#### WRITTEN EXERCISE 1
Write out the part of the Molycorp article from "Molycorp ends 2013" to "rare earth facility.".
#### WRITTEN EXERCISE 2
Edit the rows from the line with "Given: Click the blue 100Ω resistor label" to the line with "Given: Point to the UAB voltage label" so that "screenshot" becomes "image", and return only those lines without the pictures.

#### EXCERPTED TEXT
══════════════════════════════

Molycorp ends 2013 with cash, equivalents of $34 million; steps back from securing revolver

By Lisa Kerner

Charlotte, N.C., March 4 - Molycorp, Inc. president and chief executive officer Geoffrey R. Bedford said 2013 was a year of both challenges and accomplishments for the company.

In addition to making efforts to right-size, Molycorp completed the commissioning and the operational start-up of the Chlor-Alkali plant at its Mountain Pass, Calif., rare earth facility.

The plant is expected to play "a key role in helping us achieve operating break-even cash flow, before interest, this year," said Bedford.

Globally, markets "appear to be strengthening, albeit slowly," while demand in general seems to be returning "to more normalized levels," said Bedford during Molycorp's fourth-quarter and full-year 2014 earnings conference call on Tuesday.

══════════════════════════════

Rows from a dataset
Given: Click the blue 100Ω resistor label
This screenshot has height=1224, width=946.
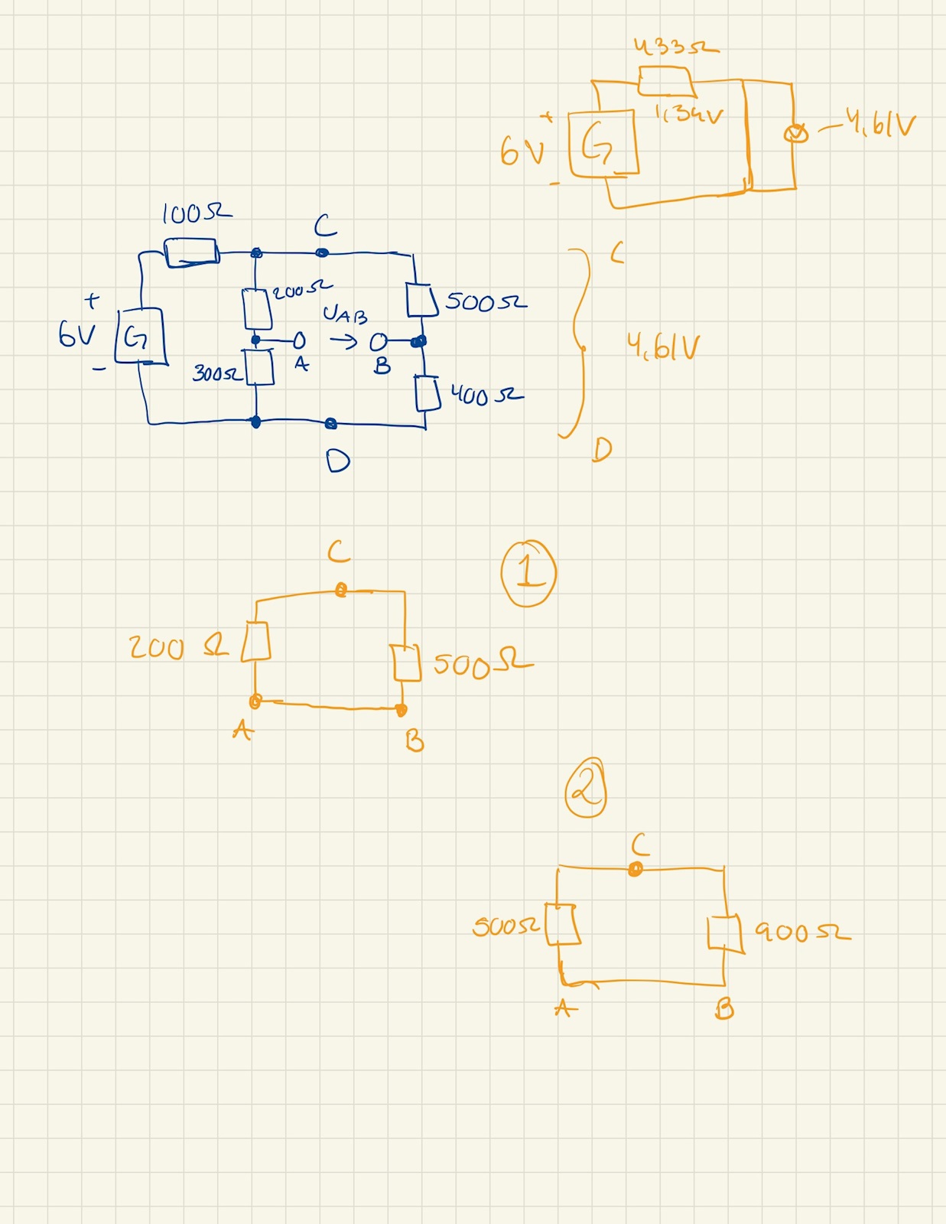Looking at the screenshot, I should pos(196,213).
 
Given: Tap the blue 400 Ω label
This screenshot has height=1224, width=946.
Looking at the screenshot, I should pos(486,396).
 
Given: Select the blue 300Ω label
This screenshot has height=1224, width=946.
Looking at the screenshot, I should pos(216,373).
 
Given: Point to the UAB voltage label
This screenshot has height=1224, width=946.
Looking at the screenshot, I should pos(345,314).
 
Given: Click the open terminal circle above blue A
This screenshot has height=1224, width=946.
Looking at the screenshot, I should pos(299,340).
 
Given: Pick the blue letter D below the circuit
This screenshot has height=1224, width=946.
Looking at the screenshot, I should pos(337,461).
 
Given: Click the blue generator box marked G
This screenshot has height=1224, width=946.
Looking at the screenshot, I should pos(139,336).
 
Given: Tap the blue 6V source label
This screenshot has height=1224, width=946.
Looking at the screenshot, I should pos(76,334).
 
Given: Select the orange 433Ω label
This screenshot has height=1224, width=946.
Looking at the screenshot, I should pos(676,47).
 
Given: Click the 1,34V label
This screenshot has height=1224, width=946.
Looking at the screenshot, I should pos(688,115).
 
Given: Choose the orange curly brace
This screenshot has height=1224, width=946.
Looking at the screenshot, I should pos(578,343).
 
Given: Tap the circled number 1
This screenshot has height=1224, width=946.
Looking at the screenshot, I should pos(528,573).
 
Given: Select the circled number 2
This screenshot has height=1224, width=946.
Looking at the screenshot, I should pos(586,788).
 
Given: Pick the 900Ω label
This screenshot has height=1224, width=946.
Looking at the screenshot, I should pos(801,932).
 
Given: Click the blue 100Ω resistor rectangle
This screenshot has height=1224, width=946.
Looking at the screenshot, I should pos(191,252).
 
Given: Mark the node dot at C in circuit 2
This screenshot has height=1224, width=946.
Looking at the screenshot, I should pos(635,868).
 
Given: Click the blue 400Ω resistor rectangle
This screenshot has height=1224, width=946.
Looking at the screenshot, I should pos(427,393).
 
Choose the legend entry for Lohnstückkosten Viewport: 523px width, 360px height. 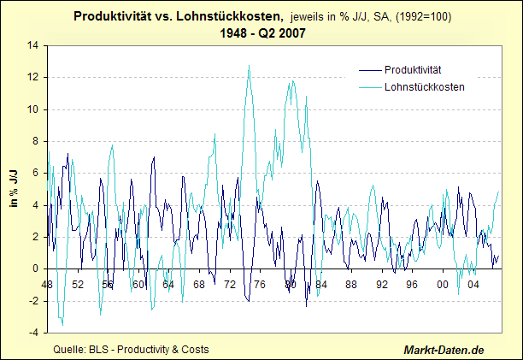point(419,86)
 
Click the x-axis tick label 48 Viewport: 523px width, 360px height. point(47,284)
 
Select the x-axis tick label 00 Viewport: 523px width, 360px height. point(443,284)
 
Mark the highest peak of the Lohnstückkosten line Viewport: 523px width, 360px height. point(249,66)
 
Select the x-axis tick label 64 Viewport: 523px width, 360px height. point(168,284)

══════════════════════════════

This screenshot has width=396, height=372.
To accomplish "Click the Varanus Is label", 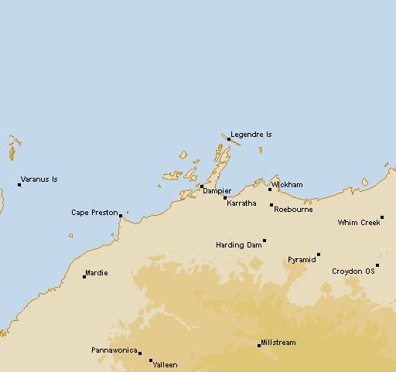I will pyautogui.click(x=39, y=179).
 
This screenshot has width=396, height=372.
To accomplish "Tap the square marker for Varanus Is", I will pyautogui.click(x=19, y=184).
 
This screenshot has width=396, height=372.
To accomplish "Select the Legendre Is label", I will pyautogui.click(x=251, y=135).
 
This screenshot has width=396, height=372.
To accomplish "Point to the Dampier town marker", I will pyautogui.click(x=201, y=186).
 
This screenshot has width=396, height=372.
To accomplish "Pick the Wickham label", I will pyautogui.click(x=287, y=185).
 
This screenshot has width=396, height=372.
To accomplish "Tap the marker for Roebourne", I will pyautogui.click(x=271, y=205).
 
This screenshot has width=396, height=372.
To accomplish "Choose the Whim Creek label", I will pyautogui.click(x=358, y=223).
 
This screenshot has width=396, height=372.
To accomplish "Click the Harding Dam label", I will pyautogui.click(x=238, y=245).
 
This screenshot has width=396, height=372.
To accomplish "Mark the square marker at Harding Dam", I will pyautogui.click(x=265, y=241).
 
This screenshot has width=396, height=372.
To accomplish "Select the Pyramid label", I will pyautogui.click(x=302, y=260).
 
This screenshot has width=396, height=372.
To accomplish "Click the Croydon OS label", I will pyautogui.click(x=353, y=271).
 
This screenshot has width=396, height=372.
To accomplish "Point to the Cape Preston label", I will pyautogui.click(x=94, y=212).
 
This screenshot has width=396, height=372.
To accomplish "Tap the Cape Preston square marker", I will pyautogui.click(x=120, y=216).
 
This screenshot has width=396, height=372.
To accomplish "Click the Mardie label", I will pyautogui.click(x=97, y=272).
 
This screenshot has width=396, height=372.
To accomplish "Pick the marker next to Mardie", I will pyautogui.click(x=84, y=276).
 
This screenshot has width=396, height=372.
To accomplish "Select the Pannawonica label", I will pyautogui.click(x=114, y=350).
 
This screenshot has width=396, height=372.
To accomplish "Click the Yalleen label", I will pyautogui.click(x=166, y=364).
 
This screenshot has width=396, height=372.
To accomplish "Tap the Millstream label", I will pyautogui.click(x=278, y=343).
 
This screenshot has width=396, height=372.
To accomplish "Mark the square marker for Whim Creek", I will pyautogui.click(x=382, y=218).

══════════════════════════════

#### EXERCISE RESULT 1
Molycorp ends 2013 with cash, equivalents of $34 million; steps back from securing revolver

By Lisa Kerner

Charlotte, N.C., March 4 - Molycorp, Inc. president and chief executive officer Geoffrey R. Bedford said 2013 was a year of both challenges and accomplishments for the company.

In addition to making efforts to right-size, Molycorp completed the commissioning and the operational start-up of the Chlor-Alkali plant at its Mountain Pass, Calif., rare earth facility.

#### EXERCISE RESULT 2
Given: Click the blue 100Ω resistor label
This image has height=1224, width=946.
Looking at the image, I should pos(196,213).
 
Given: Tap the blue 400 Ω label
This image has height=1224, width=946.
Looking at the image, I should pos(486,396).
 
Given: Select the blue 300Ω label
This image has height=1224, width=946.
Looking at the image, I should pos(216,373).
 
Given: Point to the UAB voltage label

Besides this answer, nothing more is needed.